Resilience planning involves knowing when and where to retreat

Norfolk: To fight flooding, this city plans to renovate—and retreat Bloomberg | Leslie Kaufman, March 10, 2021

When it rains in Norfolk, Va., the residents of the Chesterfield Heights and Grandy Village neighborhoods worry about getting cut off from the rest of the city. That’s because with a highway on one side and the Elizabeth River on the other, the two predominantly Black neighborhoods have only two main arteries in and out—and flooding routinely blocks one of them. It wasn’t always like this, but a combination of sea-level rise and more intense precipitation caused by global warming has transformed what was once a nuisance into something scary. So Norfolk decided to act.
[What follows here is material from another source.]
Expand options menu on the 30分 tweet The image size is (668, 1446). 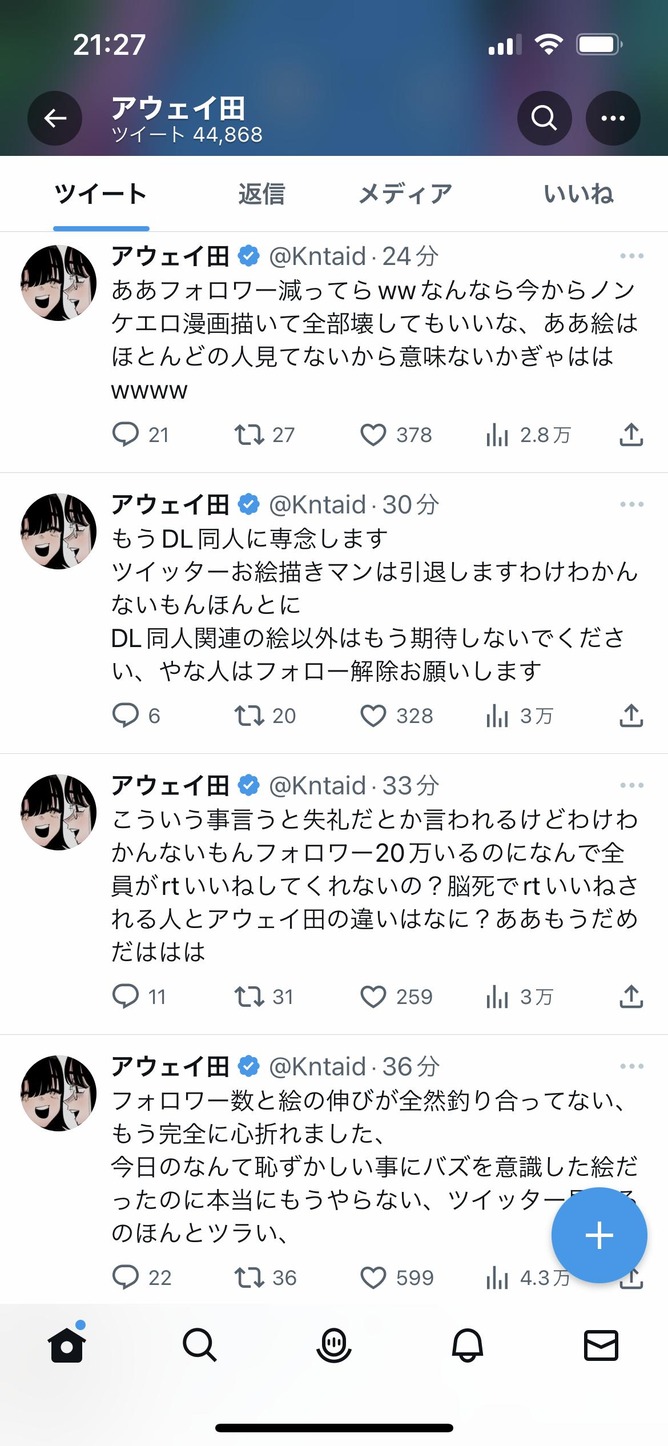click(x=631, y=505)
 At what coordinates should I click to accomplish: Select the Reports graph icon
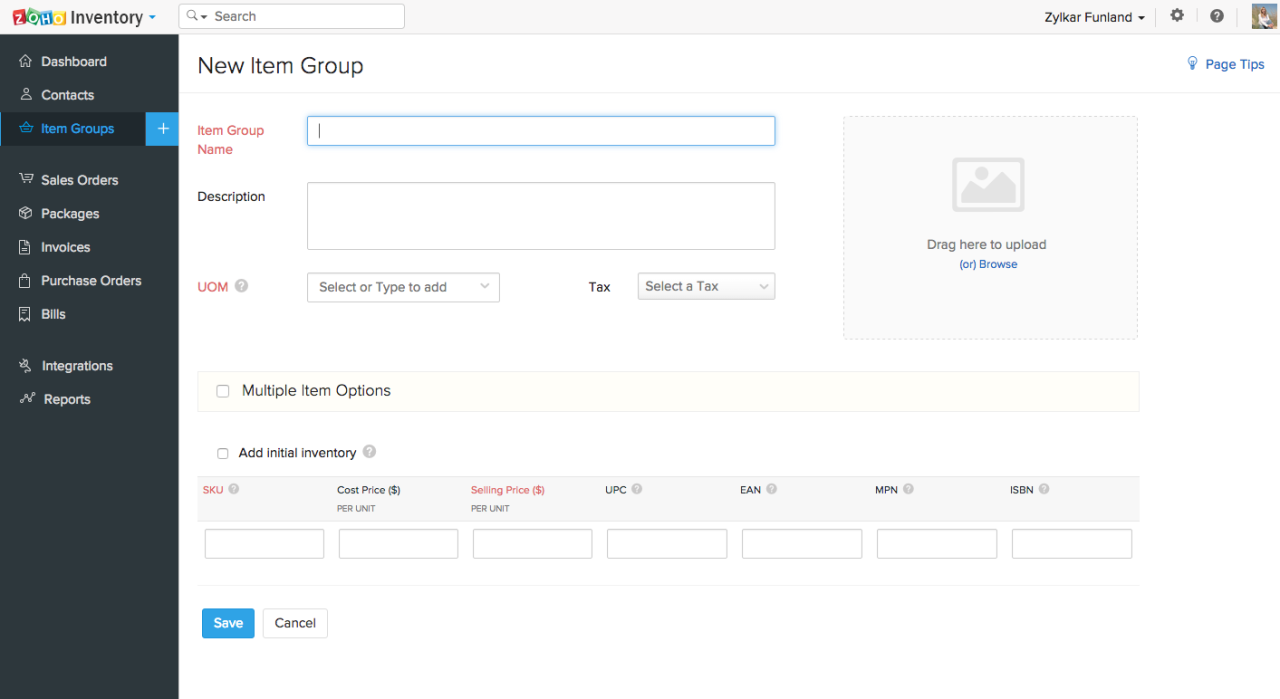tap(24, 399)
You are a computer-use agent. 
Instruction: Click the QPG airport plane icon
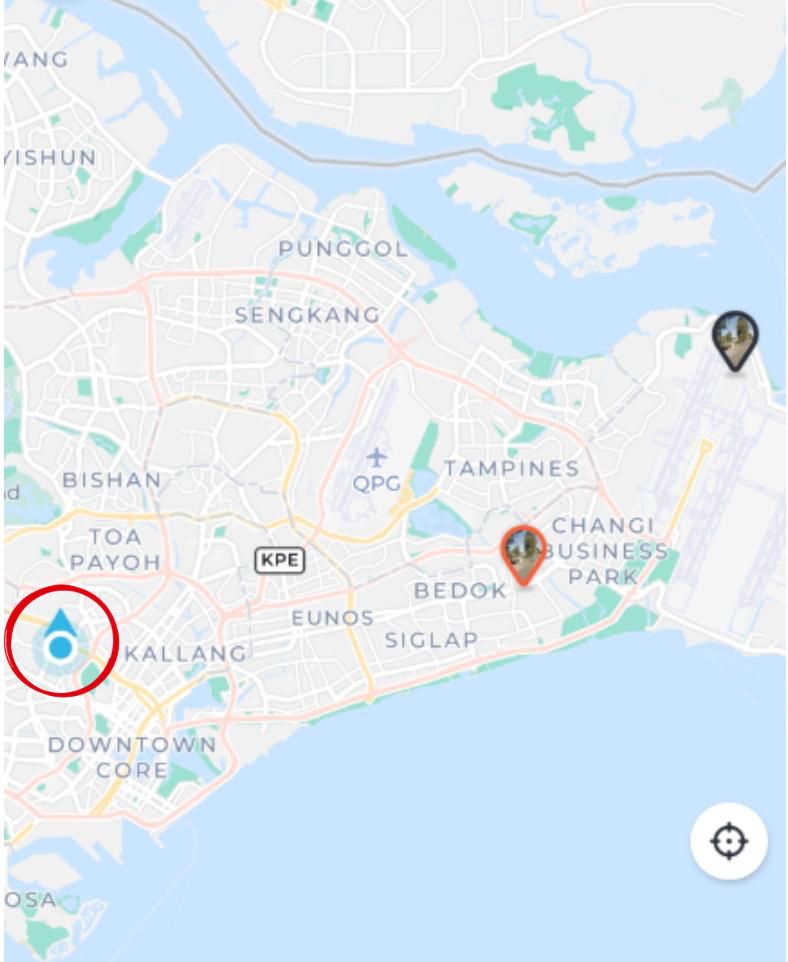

With help from a $112 million federal grant, the neighborhoods are getting a makeover that includes a tidal gate, restored wetlands, and a park that serves as a stormwater retention area. The city is hoping the area will be a model for coping with the climate challenges to come. The man overseeing the project is Norfolk’s Chief Resilience Officer Douglas Beaver. He’s charged with figuring out how to defend the city from the worst impacts of climate change. Norfolk is experiencing the fastest sea-level rise on the U.S. East Coast, with a projected increase of roughly 1.5 feet by 2050, the city estimates. […] Beaver’s list of projects in the planning stages includes extending an older flood wall and a new berm around downtown Norfolk. There are also designs for a new pump station for a neighborhood built on a drained creek bed, as well as for a Blue Greenway, a trail of rivers and ponds that can be enjoyed recreationally but also serve as water diversion. Yet Beaver points out that the role of the CRO is to know not only when to build, but also when to retreat. “Building is but one tool in the toolbox,” he says. In 2018 the city changed its zoning ordinances to require that all new construction meet tougher standards to protect against flooding. Of course, sometimes this isn’t enough. The city is enforcing federally funded buyouts of some particularly flood-prone areas and returning them to green space.